- [Selected passage]
[Start of section]

Within this context, several important urban sustainability challenges can be identified (in no particular order):

  • Population growth: Projections are that the world population will grow from 7.8 billion in 2020 to 9 billion in 2037 (World Population Prospects: The 2019 Revision). Approximately 55% of the world’s population lives in urban areas, a proportion that is expected to increase to 68% by 2050 (ibid.). Projections are that by 2030 there will be 41 megacities, defined as urban agglomerations of more than ten million people (United Nations 2018). ‘While population is expected to continue growing exponentially across most of the globe, this is less so in Europe. While many challenges still faced are related to population pressure, Europe also has to cope with new challenges related to a declining and ageing population in many cities’ (cf. JRC 2019).

  • Climate change: Cities account for more than 70% of global energy use and related CO2 emissions, and thus play a key role in climate change mitigation (IPCC 2014; UN Department of Economic and Social Affairs Population Division 2015; Hopkins et al. 2016). Examples of climate mitigation can be found in the ongoing urban energy transition (e.g. solar panels, recycling and waste management, high-performance insulation, etc.), and in transportation (e.g. electric vehicle fleets for cities, autonomous vehicles, microtransit, green spaces for improving air quality, mitigation of the urban heat island effect, etc.). At the same time, cities are vulnerable for the impacts of climate change, with increased risk of heat-related deaths, extreme weather events, food and resource shortages, power outages, and infrastructure failures. ‘Over 90% of all urban areas are coastal, putting most cities on Earth at risk of flooding from rising sea levels and powerful storms’ (cf. The Global Risks Report 2020; World Economic Forum 2020). One of the major challenges for the governance of future cities is the combination of climate change and the local urban heat island effect (Mohajerani et al. 2017; UN-Habitat 2020). Hence, climate change adaptation is necessary for creating more resilient and healthy cities, for example, by means of green-blue infrastructure (see Sect. 7.2).

[End of section]

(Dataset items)
[Start of section]

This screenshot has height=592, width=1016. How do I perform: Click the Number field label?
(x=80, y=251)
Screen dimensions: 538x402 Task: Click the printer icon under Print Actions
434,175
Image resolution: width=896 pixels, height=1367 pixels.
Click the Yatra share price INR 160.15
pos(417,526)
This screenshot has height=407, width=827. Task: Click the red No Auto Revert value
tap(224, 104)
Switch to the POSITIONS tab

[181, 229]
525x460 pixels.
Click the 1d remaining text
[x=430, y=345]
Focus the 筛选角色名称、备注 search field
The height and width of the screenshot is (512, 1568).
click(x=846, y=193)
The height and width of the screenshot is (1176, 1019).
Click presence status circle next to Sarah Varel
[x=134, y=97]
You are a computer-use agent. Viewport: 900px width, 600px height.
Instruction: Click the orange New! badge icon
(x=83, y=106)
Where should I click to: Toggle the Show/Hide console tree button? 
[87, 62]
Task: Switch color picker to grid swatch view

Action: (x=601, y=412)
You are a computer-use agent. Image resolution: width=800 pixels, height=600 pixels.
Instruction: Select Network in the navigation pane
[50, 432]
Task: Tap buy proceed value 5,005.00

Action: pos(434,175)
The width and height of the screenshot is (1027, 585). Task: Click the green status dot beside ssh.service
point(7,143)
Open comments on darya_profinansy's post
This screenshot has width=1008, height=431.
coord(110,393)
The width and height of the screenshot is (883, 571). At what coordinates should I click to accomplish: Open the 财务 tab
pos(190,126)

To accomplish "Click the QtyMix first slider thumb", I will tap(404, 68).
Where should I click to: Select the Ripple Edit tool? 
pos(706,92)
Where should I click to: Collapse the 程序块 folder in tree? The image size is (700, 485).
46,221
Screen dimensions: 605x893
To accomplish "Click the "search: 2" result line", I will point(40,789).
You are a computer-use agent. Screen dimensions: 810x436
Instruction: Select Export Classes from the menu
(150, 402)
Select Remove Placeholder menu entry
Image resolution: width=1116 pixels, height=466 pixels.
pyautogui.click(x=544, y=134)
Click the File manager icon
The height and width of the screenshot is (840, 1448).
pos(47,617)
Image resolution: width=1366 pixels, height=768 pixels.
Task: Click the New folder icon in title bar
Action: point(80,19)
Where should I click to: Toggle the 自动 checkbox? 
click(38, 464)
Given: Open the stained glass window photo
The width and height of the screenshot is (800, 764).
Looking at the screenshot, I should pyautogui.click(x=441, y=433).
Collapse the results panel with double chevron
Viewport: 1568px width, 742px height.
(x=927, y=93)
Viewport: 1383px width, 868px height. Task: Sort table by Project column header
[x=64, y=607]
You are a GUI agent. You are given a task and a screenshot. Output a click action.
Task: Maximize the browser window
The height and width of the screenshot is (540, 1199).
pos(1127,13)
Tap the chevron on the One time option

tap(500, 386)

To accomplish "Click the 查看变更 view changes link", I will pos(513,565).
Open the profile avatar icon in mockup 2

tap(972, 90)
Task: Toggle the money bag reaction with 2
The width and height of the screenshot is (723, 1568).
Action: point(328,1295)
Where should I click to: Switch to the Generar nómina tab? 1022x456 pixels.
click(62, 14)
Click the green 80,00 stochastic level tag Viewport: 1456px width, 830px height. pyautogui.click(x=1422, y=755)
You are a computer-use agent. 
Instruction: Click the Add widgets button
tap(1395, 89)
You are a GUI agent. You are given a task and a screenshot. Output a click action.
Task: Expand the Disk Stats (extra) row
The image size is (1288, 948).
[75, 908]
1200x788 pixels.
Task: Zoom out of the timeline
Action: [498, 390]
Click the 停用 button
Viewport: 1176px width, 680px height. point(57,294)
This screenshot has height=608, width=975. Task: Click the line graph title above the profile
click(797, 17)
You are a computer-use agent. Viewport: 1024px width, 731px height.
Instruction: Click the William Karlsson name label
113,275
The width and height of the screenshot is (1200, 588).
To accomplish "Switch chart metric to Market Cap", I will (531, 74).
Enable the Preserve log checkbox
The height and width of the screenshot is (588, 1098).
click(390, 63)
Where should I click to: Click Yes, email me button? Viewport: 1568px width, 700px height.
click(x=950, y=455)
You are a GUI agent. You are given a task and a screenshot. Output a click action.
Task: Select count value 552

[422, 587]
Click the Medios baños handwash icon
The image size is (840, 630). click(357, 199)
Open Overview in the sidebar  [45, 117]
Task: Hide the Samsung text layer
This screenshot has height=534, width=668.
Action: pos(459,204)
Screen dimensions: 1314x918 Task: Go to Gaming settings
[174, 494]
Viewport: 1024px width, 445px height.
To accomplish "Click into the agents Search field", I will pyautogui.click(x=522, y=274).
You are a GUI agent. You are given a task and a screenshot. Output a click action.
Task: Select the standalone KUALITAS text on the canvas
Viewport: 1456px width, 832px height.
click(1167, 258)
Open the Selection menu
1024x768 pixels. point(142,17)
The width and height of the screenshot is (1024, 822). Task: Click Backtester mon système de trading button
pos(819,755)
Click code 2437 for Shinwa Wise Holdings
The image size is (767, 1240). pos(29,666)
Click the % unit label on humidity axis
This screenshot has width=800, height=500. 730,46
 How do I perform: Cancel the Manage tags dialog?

[End of section]

Copy out the passage on urban sustainability challenges word for word, in full. Work only from the passage on urban sustainability challenges and ignore the data.

Within this context, several important urban sustainability challenges can be identified (in no particular order):

  • Population growth: Projections are that the world population will grow from 7.8 billion in 2020 to 9 billion in 2037 (World Population Prospects: The 2019 Revision). Approximately 55% of the world’s population lives in urban areas, a proportion that is expected to increase to 68% by 2050 (ibid.). Projections are that by 2030 there will be 41 megacities, defined as urban agglomerations of more than ten million people (United Nations 2018). ‘While population is expected to continue growing exponentially across most of the globe, this is less so in Europe. While many challenges still faced are related to population pressure, Europe also has to cope with new challenges related to a declining and ageing population in many cities’ (cf. JRC 2019).

  • Climate change: Cities account for more than 70% of global energy use and related CO2 emissions, and thus play a key role in climate change mitigation (IPCC 2014; UN Department of Economic and Social Affairs Population Division 2015; Hopkins et al. 2016). Examples of climate mitigation can be found in the ongoing urban energy transition (e.g. solar panels, recycling and waste management, high-performance insulation, etc.), and in transportation (e.g. electric vehicle fleets for cities, autonomous vehicles, microtransit, green spaces for improving air quality, mitigation of the urban heat island effect, etc.). At the same time, cities are vulnerable for the impacts of climate change, with increased risk of heat-related deaths, extreme weather events, food and resource shortages, power outages, and infrastructure failures. ‘Over 90% of all urban areas are coastal, putting most cities on Earth at risk of flooding from rising sea levels and powerful storms’ (cf. The Global Risks Report 2020; World Economic Forum 2020). One of the major challenges for the governance of future cities is the combination of climate change and the local urban heat island effect (Mohajerani et al. 2017; UN-Habitat 2020). Hence, climate change adaptation is necessary for creating more resilient and healthy cities, for example, by means of green-blue infrastructure (see Sect. 7.2).